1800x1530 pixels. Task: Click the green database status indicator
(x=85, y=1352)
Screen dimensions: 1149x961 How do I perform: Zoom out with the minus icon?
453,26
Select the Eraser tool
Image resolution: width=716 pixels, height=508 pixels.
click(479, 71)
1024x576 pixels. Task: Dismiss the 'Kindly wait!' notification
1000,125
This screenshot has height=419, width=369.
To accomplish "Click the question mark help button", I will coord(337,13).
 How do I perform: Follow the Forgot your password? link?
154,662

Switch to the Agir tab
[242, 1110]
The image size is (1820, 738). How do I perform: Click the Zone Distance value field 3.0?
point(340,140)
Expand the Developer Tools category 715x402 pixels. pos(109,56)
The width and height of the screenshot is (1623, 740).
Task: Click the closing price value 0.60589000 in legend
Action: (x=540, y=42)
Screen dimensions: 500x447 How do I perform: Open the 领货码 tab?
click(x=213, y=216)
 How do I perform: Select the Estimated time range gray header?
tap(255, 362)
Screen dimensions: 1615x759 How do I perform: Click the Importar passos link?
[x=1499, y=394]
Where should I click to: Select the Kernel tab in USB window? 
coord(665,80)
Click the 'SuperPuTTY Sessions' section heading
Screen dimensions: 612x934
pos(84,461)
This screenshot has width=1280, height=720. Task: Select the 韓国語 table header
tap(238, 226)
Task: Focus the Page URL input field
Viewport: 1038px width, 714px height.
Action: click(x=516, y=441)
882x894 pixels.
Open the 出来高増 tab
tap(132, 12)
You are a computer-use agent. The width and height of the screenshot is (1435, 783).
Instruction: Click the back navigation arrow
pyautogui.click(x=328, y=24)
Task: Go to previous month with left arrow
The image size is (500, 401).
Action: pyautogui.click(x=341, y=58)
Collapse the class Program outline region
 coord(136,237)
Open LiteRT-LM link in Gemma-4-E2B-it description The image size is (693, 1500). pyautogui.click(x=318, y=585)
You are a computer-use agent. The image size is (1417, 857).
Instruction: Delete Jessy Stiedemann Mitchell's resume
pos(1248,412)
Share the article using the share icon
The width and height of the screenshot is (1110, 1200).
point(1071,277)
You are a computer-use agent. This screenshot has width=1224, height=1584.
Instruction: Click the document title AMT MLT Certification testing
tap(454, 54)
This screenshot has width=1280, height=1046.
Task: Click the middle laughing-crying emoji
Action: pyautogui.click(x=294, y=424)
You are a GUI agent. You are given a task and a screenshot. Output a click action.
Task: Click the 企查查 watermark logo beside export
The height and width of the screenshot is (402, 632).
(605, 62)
◇ ◇ ◇ ◇ ◇
** Task details **
Return all of the listing above exactly, leaving nothing out.

** Response **
1800x1530 pixels. Task: Click the green database status indicator
(x=85, y=1352)
Screen dimensions: 1149x961 How do I perform: Zoom out with the minus icon?
453,26
Select the Eraser tool
Image resolution: width=716 pixels, height=508 pixels.
click(479, 71)
1024x576 pixels. Task: Dismiss the 'Kindly wait!' notification
1000,125
This screenshot has height=419, width=369.
To accomplish "Click the question mark help button", I will coord(337,13).
 How do I perform: Follow the Forgot your password? link?
154,662

Switch to the Agir tab
[242, 1110]
The image size is (1820, 738). How do I perform: Click the Zone Distance value field 3.0?
point(340,140)
Expand the Developer Tools category 715x402 pixels. pos(109,56)
The width and height of the screenshot is (1623, 740).
Task: Click the closing price value 0.60589000 in legend
Action: (x=540, y=42)
Screen dimensions: 500x447 How do I perform: Open the 领货码 tab?
click(x=213, y=216)
 How do I perform: Select the Estimated time range gray header?
tap(255, 362)
Screen dimensions: 1615x759 How do I perform: Click the Importar passos link?
[x=1499, y=394]
Where should I click to: Select the Kernel tab in USB window? 
coord(665,80)
Click the 'SuperPuTTY Sessions' section heading
Screen dimensions: 612x934
pos(84,461)
This screenshot has width=1280, height=720. Task: Select the 韓国語 table header
tap(238, 226)
Task: Focus the Page URL input field
Viewport: 1038px width, 714px height.
Action: click(x=516, y=441)
882x894 pixels.
Open the 出来高増 tab
tap(132, 12)
You are a computer-use agent. The width and height of the screenshot is (1435, 783).
Instruction: Click the back navigation arrow
pyautogui.click(x=328, y=24)
Task: Go to previous month with left arrow
The image size is (500, 401).
Action: pyautogui.click(x=341, y=58)
Collapse the class Program outline region
 coord(136,237)
Open LiteRT-LM link in Gemma-4-E2B-it description The image size is (693, 1500). pyautogui.click(x=318, y=585)
You are a computer-use agent. The image size is (1417, 857).
Instruction: Delete Jessy Stiedemann Mitchell's resume
pos(1248,412)
Share the article using the share icon
The width and height of the screenshot is (1110, 1200).
point(1071,277)
You are a computer-use agent. This screenshot has width=1224, height=1584.
Instruction: Click the document title AMT MLT Certification testing
tap(454, 54)
This screenshot has width=1280, height=1046.
Task: Click the middle laughing-crying emoji
Action: pyautogui.click(x=294, y=424)
You are a GUI agent. You are given a task and a screenshot. Output a click action.
Task: Click the 企查查 watermark logo beside export
The height and width of the screenshot is (402, 632).
(605, 62)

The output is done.